2. Represents five trusts, each one established for a separate grandchild of the Reporting Person, each trust owning an aggregate of 30,186 shares of common stock, all trusts with the same terms, over which the Reporting Person has voting and dispositive authority.
3. Represents shares of common stock owned by MFE, LLC over which the Reporting Person has voting and dispositive authority. The Reporting Person disclaims pecuniary interest in 20% of the limited liability company and therefore 149,478 shares of common stock held by the limited liability company, which are beneficially owned by other members of the limited liability company.
4. Represents the replacement option to be issued by Vivian Medical, Inc. (f/k/a Second Sight Medical Products, Inc.) at the effective time of the merger acquisition thereof, pursuant to the terms of the Agreement and Plan of Merger entered into on February 4, 2022.
5. Represents warrants to purchase shares of common stock assumed on the effective date of the acquisition of Nano Precision medical, Inc., consummated on August 30, 2022, pursuant to the Agreement and Plan of Merger dated February 4, 2022.
6. Represents shares of common stock underlying a warrant owned by MFE, LLC over which the Reporting Person has voting and dispositive authority.
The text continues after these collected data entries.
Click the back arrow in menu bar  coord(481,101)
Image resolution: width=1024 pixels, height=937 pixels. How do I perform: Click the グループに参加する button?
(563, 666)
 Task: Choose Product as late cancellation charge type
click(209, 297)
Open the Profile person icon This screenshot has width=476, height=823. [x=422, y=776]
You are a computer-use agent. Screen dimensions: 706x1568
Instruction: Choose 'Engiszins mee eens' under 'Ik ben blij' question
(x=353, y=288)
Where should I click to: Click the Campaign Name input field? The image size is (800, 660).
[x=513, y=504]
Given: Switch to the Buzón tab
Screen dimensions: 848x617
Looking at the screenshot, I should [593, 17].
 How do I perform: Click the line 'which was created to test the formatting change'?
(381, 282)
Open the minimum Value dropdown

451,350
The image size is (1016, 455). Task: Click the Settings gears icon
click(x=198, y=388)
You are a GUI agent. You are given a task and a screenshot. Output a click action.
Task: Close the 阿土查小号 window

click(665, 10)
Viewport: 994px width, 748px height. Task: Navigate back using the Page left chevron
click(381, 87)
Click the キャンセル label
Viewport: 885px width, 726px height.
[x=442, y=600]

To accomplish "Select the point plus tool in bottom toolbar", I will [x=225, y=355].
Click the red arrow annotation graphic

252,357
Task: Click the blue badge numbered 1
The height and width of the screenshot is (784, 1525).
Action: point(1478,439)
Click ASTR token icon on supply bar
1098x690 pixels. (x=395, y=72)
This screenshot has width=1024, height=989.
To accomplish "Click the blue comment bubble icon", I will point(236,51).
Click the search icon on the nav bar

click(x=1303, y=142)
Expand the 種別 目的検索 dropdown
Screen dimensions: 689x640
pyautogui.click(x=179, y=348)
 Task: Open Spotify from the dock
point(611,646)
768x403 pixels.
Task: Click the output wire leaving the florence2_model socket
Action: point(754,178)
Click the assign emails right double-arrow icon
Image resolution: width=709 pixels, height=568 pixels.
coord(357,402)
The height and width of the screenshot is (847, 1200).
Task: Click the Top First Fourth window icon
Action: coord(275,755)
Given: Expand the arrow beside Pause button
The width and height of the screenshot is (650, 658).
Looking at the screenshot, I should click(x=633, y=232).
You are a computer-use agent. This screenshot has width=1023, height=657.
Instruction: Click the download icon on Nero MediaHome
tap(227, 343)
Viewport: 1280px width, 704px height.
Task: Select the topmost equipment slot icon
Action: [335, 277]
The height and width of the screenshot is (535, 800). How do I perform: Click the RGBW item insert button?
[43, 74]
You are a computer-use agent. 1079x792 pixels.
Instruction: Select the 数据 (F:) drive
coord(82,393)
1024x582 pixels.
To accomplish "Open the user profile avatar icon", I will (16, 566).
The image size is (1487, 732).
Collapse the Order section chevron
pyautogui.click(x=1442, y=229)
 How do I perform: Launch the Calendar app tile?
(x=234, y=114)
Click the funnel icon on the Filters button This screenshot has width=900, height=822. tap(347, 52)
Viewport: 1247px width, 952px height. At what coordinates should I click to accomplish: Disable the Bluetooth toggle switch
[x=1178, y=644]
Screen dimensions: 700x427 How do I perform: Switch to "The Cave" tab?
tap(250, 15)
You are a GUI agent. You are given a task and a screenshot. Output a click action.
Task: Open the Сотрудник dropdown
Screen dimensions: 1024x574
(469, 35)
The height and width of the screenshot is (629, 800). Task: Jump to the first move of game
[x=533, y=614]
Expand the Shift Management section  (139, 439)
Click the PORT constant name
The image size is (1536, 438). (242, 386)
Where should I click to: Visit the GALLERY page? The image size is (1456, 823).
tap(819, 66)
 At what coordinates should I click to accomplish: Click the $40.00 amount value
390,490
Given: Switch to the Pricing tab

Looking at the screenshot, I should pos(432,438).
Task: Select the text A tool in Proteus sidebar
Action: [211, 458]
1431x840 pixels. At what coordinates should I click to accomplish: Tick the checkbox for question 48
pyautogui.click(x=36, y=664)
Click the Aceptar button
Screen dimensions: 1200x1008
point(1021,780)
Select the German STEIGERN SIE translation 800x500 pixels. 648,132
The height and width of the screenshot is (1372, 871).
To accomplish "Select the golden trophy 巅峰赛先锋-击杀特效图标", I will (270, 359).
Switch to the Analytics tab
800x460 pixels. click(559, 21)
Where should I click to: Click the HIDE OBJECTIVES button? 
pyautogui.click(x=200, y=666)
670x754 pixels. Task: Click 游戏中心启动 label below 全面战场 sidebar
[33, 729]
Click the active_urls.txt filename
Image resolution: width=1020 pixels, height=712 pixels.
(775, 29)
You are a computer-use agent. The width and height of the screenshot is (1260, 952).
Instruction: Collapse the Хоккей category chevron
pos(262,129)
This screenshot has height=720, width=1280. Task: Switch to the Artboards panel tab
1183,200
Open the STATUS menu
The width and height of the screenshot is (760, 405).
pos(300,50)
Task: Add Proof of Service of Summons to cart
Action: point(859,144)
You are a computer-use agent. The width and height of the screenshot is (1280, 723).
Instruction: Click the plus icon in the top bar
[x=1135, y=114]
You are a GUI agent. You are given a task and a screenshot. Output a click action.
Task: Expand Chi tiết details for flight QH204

The Reporting Person disclaims pecuniary interest in 20% of the limited liability company and therefore 5,185 shares of common stock held by the limited liability company, which are beneficially owned by other members of the limited liability company.
/s/ Aaron Mendelsohn 08/31/2022
** Signature of Reporting Person Date
Reminder: Report on a separate line for each class of securities beneficially owned directly or indirectly.
* If the form is filed by more than one reporting person, see Instruction 4 (b)(v).
** Intentional misstatements or omissions of facts constitute Federal Criminal Violations See 18 U.S.C. 1001 and 15 U.S.C. 78ff(a).
Note: File three copies of this Form, one of which must be manually signed. If space is insufficient, see Instruction 6 for procedure.
Persons who respond to the collection of information contained in this form are not required to respond unless the form displays a currently valid OMB Number.